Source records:

— BEGIN —

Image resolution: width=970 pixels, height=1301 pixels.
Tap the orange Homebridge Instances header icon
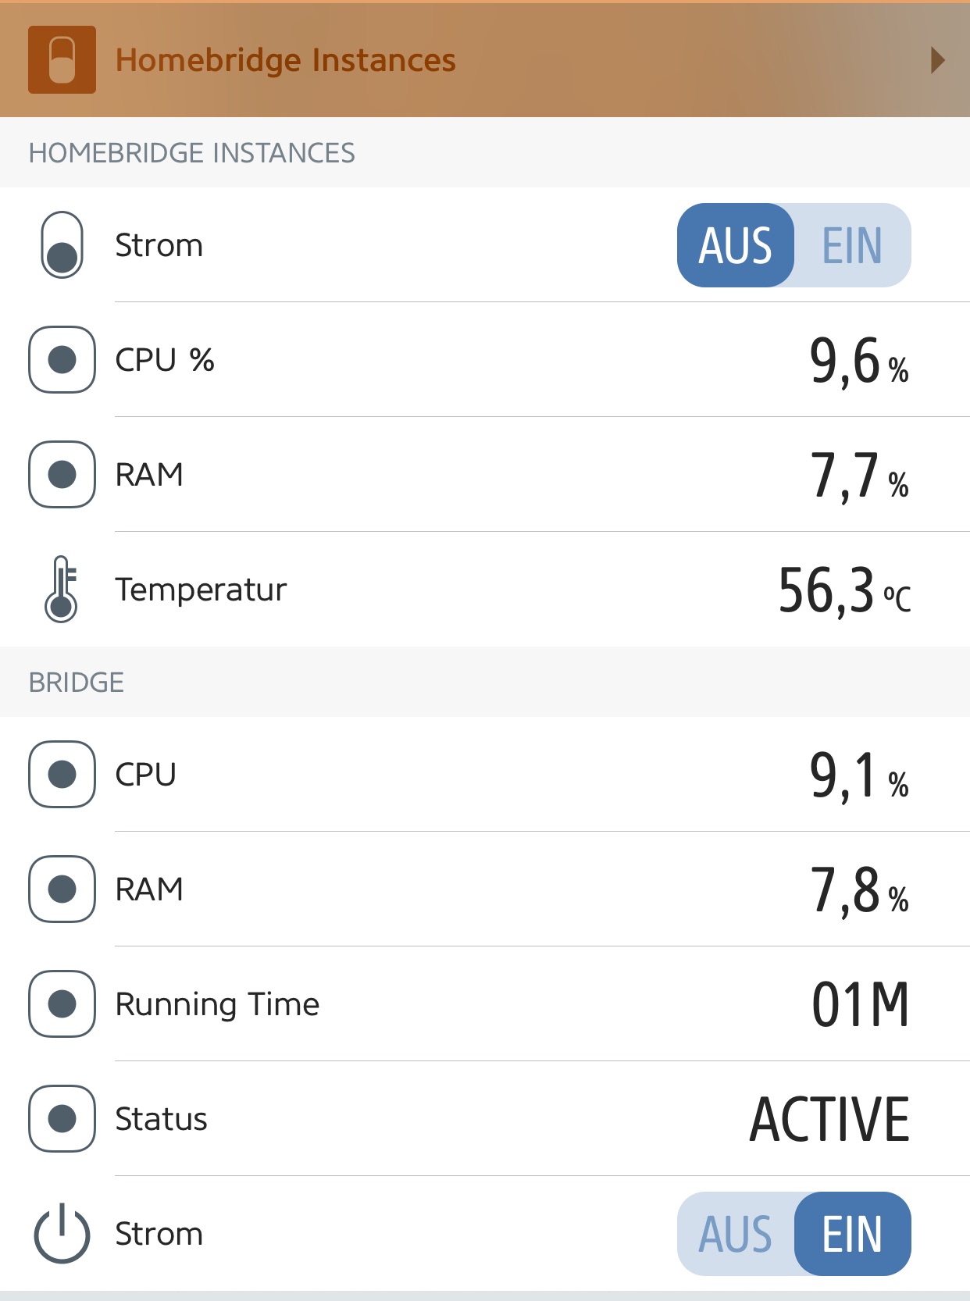coord(62,60)
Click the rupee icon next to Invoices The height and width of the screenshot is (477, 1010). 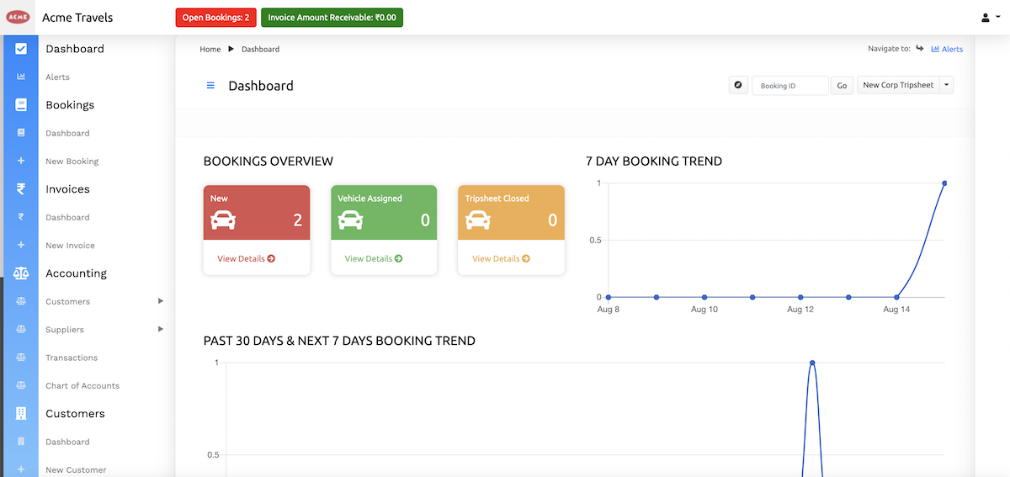[21, 189]
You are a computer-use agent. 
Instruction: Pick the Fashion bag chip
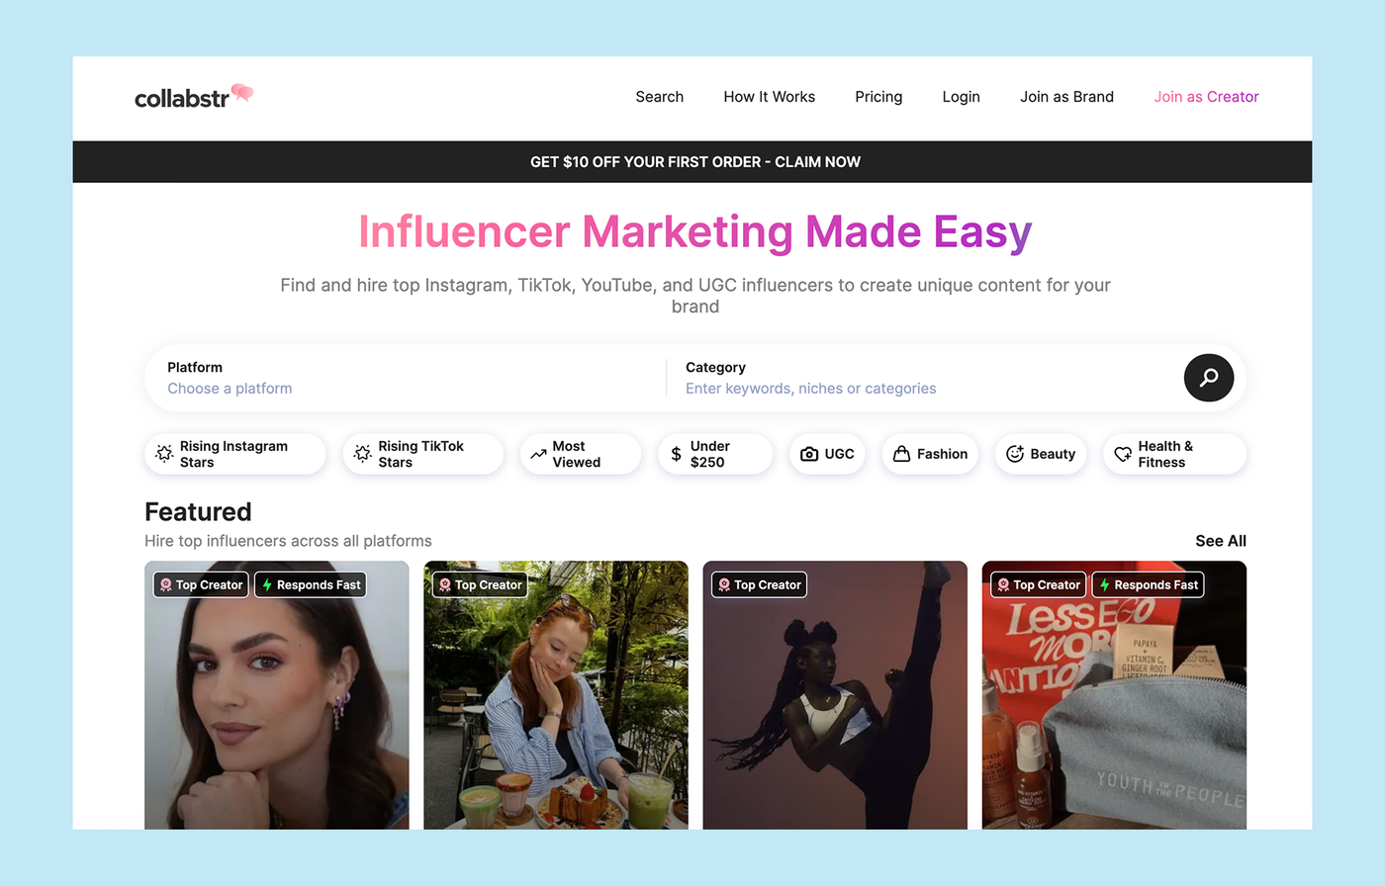tap(930, 454)
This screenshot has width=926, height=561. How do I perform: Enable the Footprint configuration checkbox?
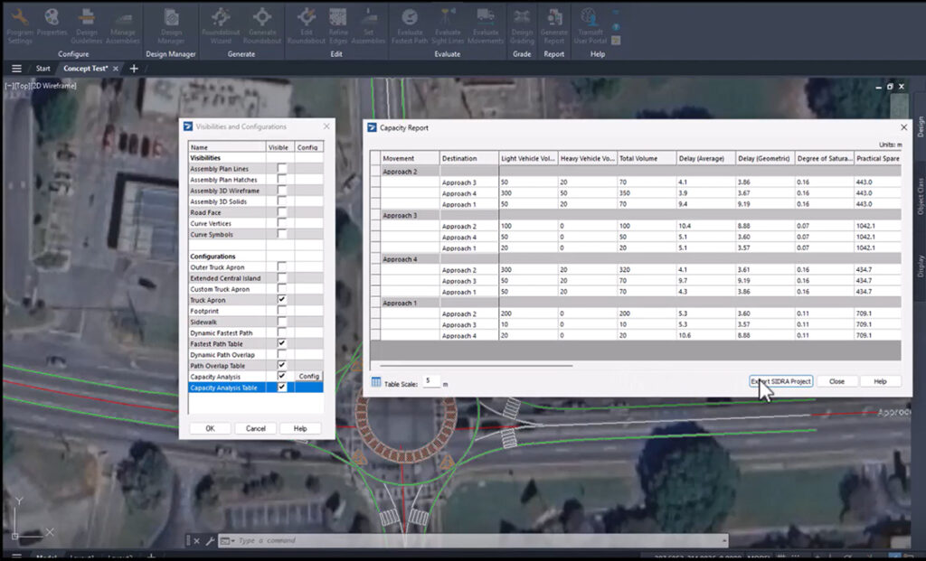[x=282, y=311]
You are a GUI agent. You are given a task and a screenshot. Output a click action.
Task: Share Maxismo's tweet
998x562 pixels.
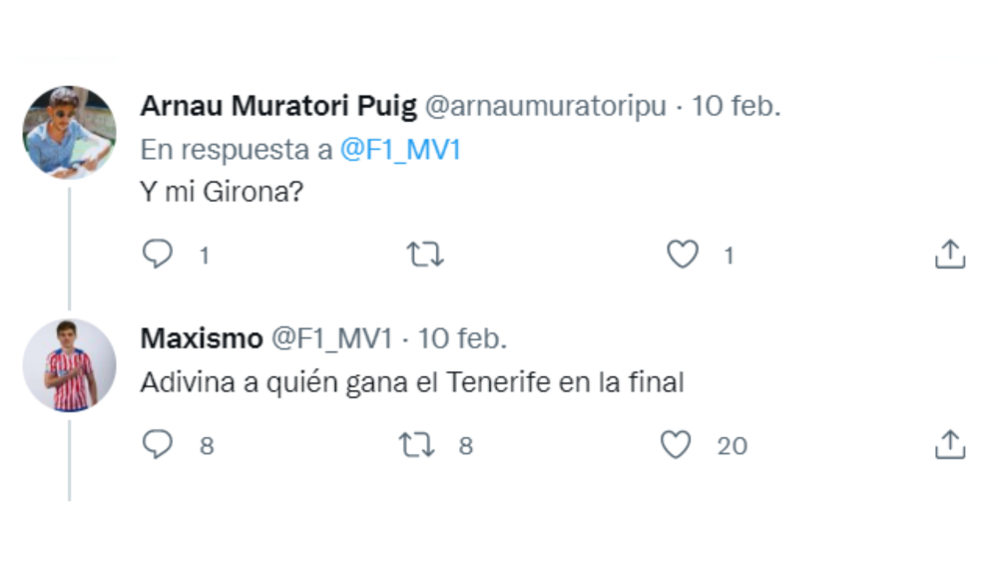pos(950,444)
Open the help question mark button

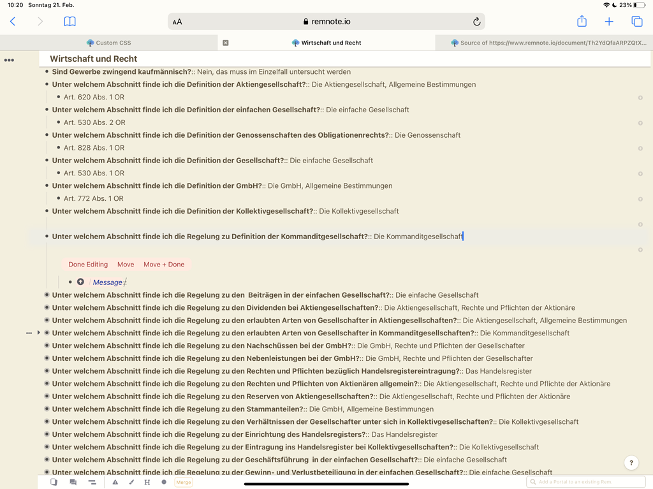point(631,463)
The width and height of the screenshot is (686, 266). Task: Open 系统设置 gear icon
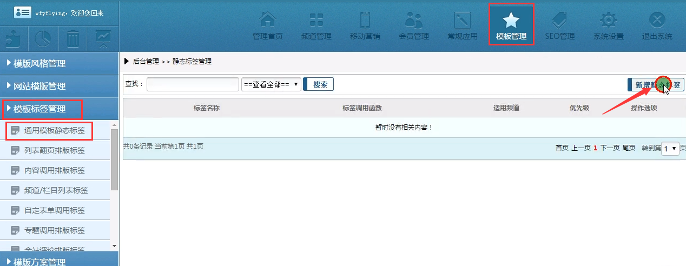[608, 25]
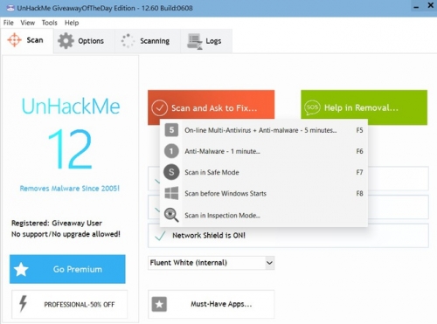Click the Help in Removal button

pyautogui.click(x=364, y=107)
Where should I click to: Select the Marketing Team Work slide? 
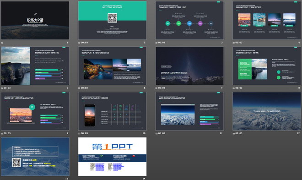click(x=267, y=21)
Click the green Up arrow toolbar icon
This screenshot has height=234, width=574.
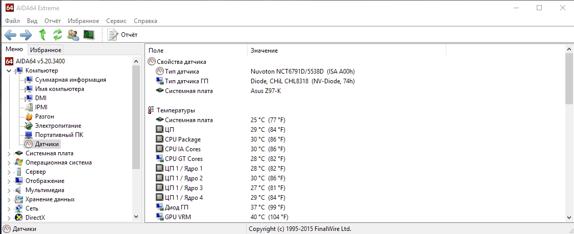coord(43,35)
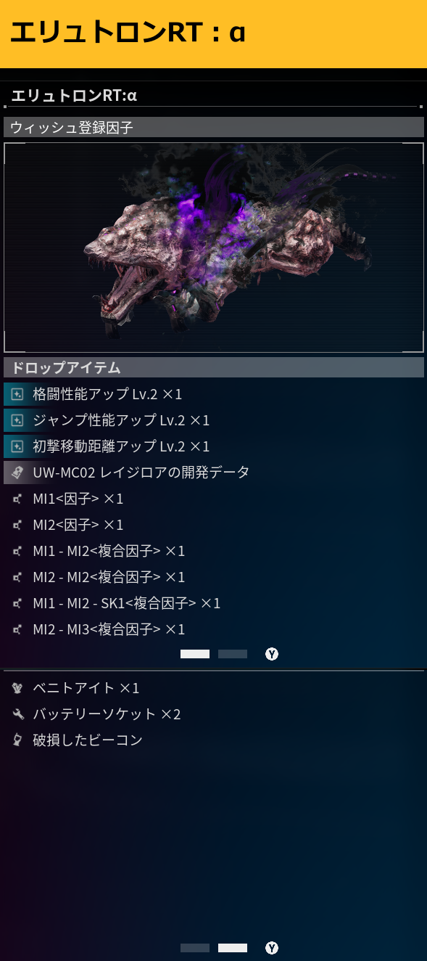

— END —

● Aim of the exercise
Reproduce the data word for word, starting at the line containing "Open the help question mark button" and ending at the line containing "click(x=267, y=21)", with both of those lines included. Leave the pictures out of your output.

● Answer to this task
Open the help question mark button

point(631,463)
The width and height of the screenshot is (686, 266). Task: Open 系统设置 gear icon
[608, 25]
Click the Help in Removal button

pyautogui.click(x=364, y=107)
Where should I click to: Select the Marketing Team Work slide? 
click(x=267, y=21)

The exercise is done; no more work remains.